Copy the records below exactly, but leave out any picture they contain.

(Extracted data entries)
════════════════

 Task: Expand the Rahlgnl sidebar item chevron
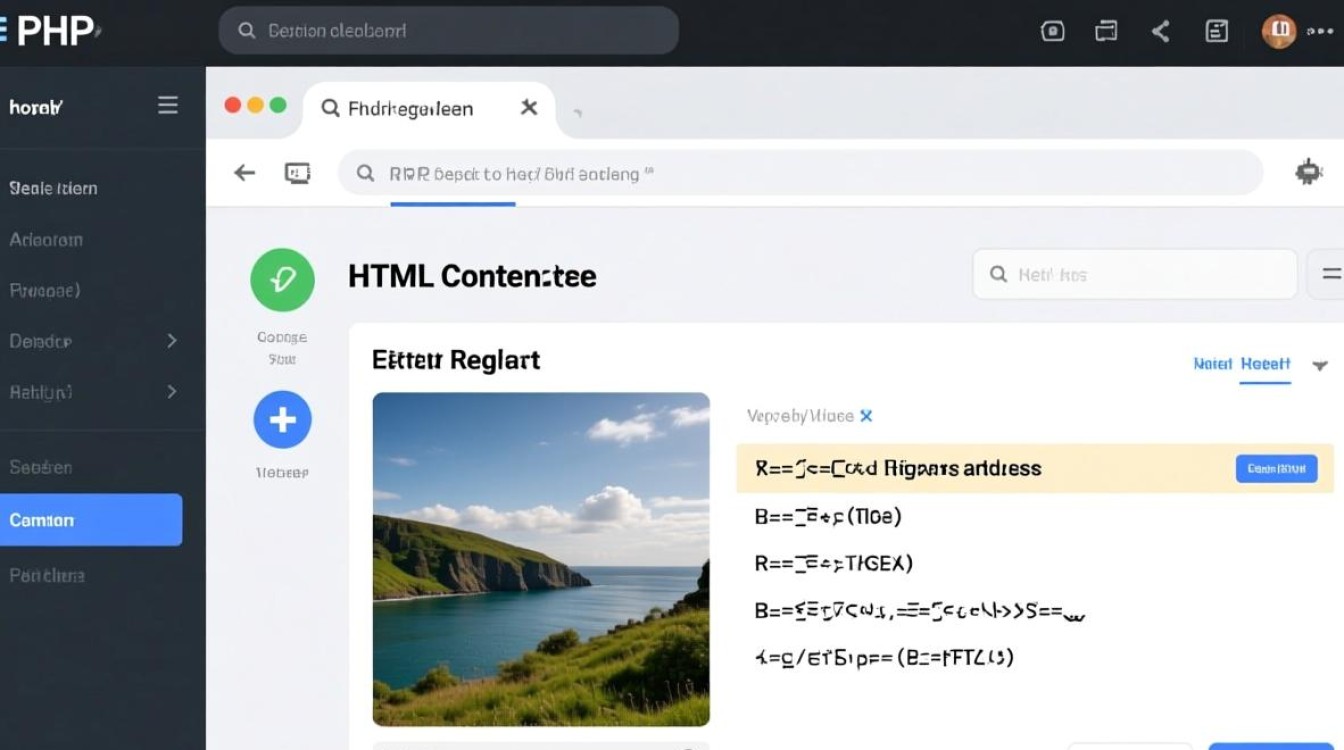coord(171,391)
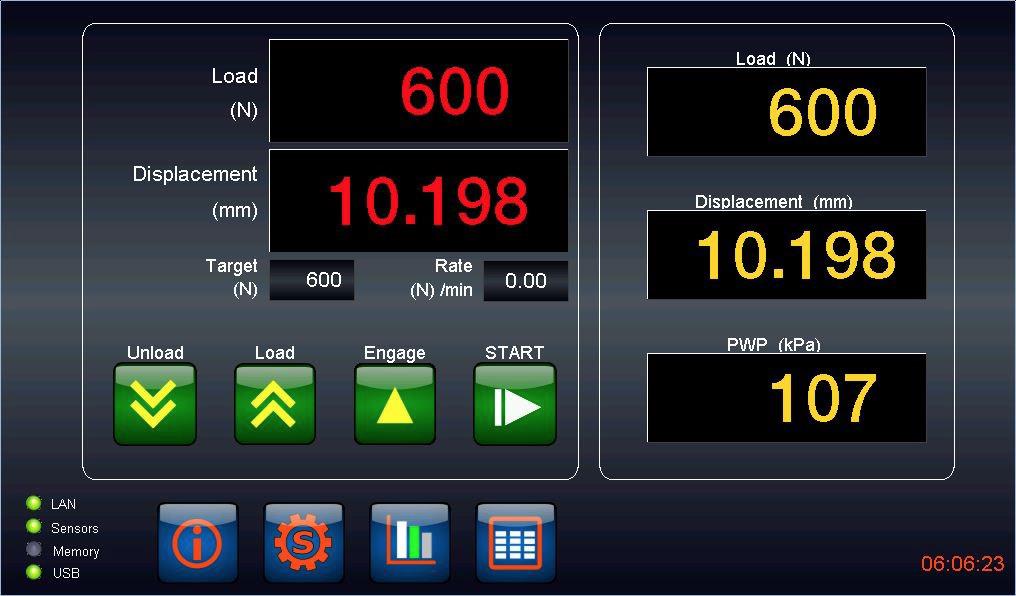This screenshot has width=1016, height=596.
Task: Open the information panel icon
Action: pyautogui.click(x=197, y=542)
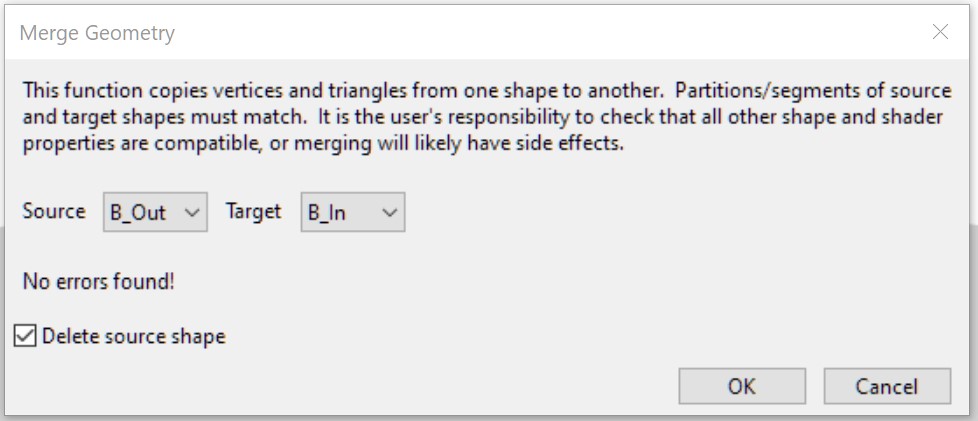Viewport: 978px width, 421px height.
Task: Click the 'Source' field label
Action: coord(54,212)
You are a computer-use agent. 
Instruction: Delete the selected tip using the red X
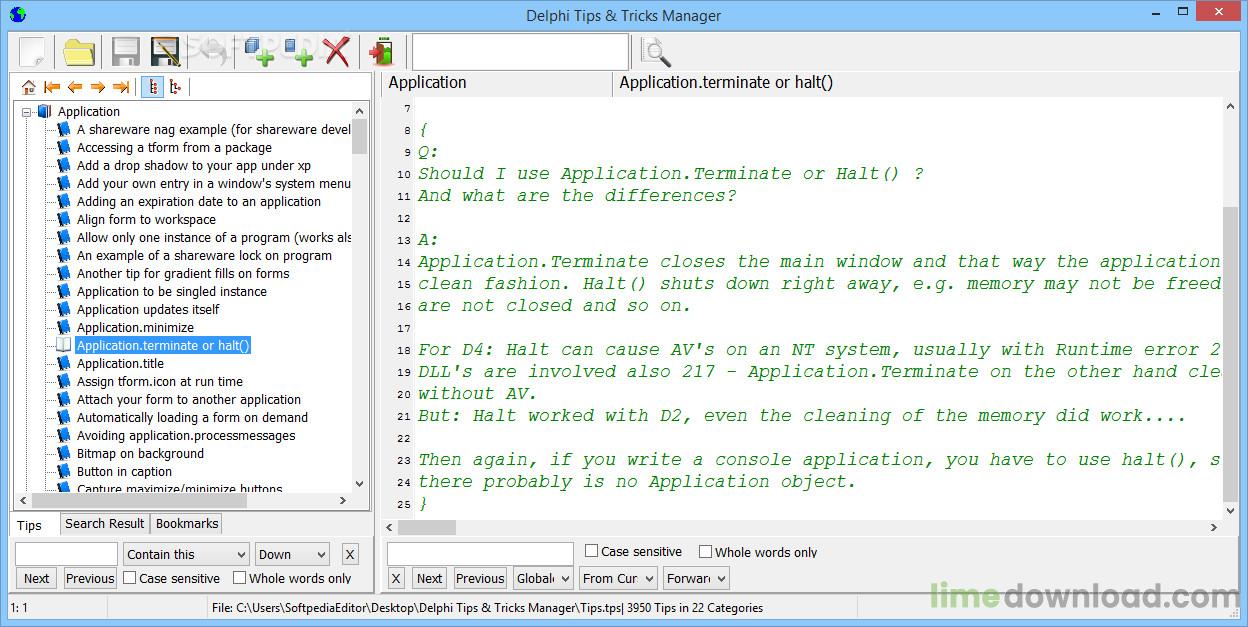point(339,51)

════════════════

* **Exercise output**
 Task: Expand the Rahlgnl sidebar item chevron
coord(171,391)
This screenshot has width=1016, height=596.
Task: Open the information panel icon
Action: pyautogui.click(x=197, y=542)
Viewport: 978px width, 421px height.
Task: Click the 'Source' field label
Action: coord(54,212)
You are a computer-use agent. 
Instruction: Delete the selected tip using the red X
point(339,51)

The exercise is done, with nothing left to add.